*Exercise directions*.
Images excluded, return every record exactly as it reads.

*Dataset content*.
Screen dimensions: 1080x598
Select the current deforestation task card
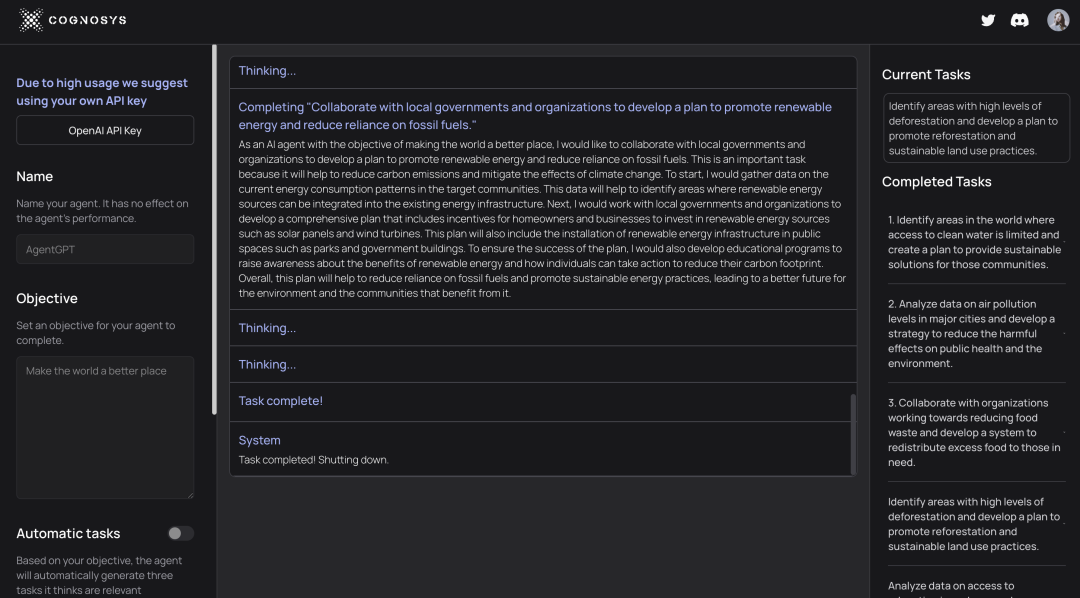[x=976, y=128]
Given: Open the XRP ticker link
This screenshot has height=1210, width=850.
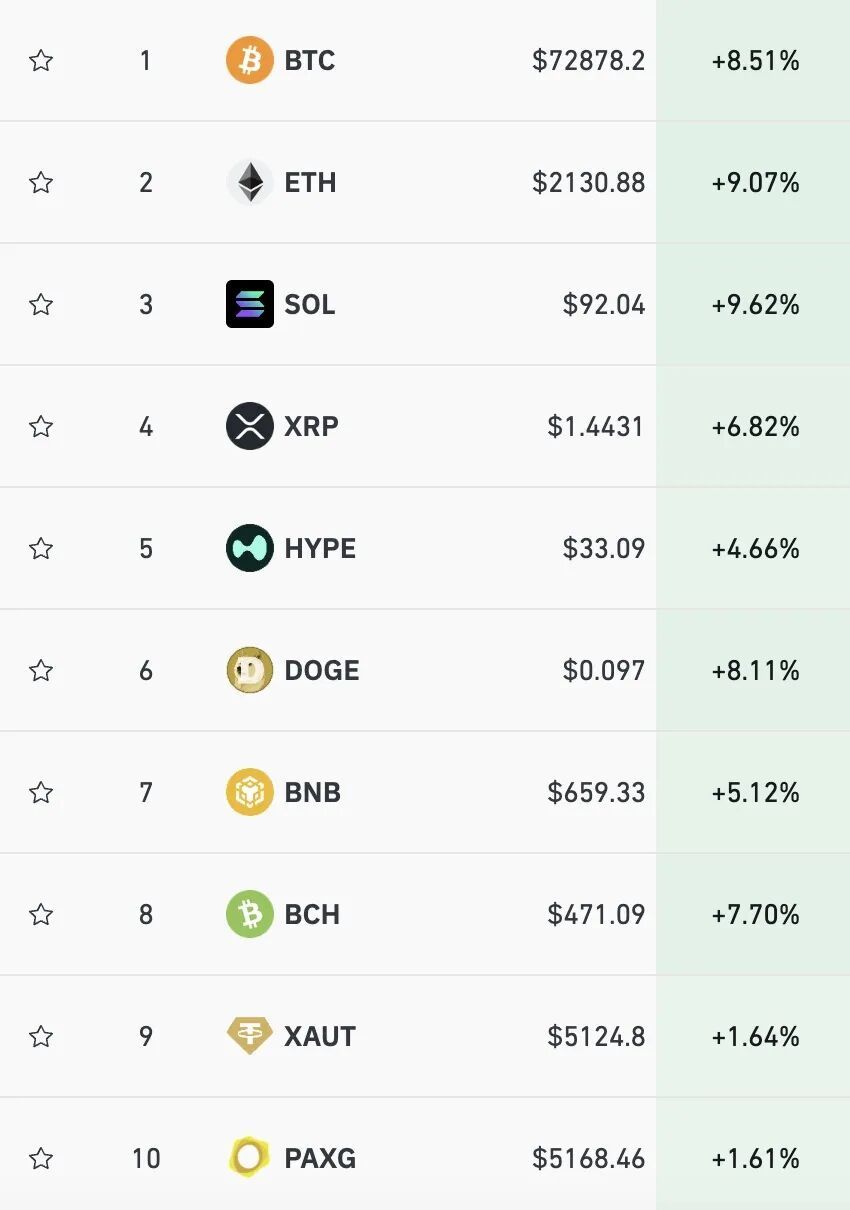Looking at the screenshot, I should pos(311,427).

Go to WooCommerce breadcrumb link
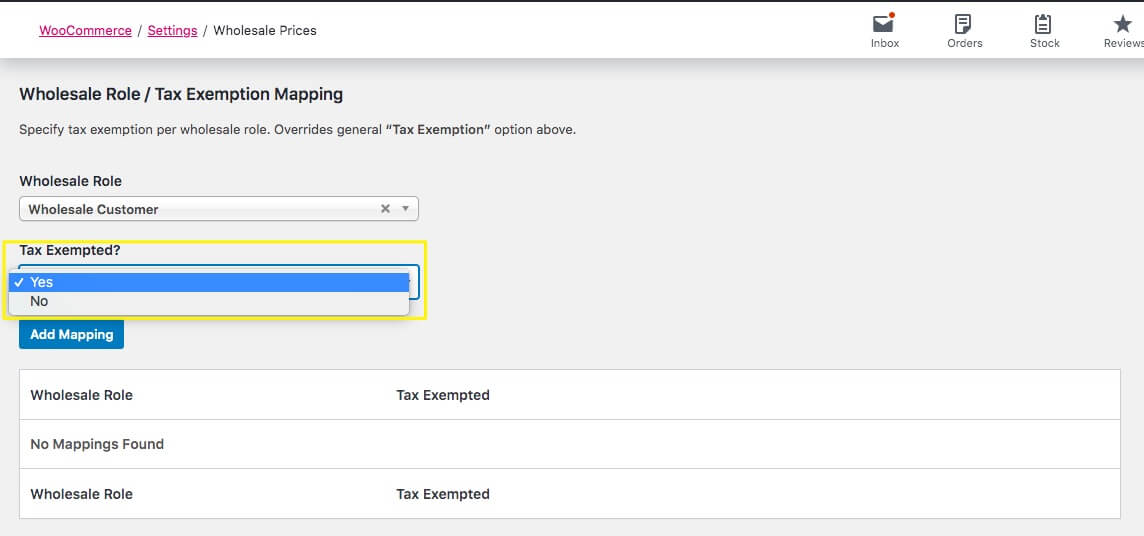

*Response to the exercise*.
Screen dimensions: 1080x598
Select the current deforestation task card
[x=976, y=128]
Given: Open the XRP ticker link
This screenshot has height=1210, width=850.
Looking at the screenshot, I should pos(311,427).

Go to WooCommerce breadcrumb link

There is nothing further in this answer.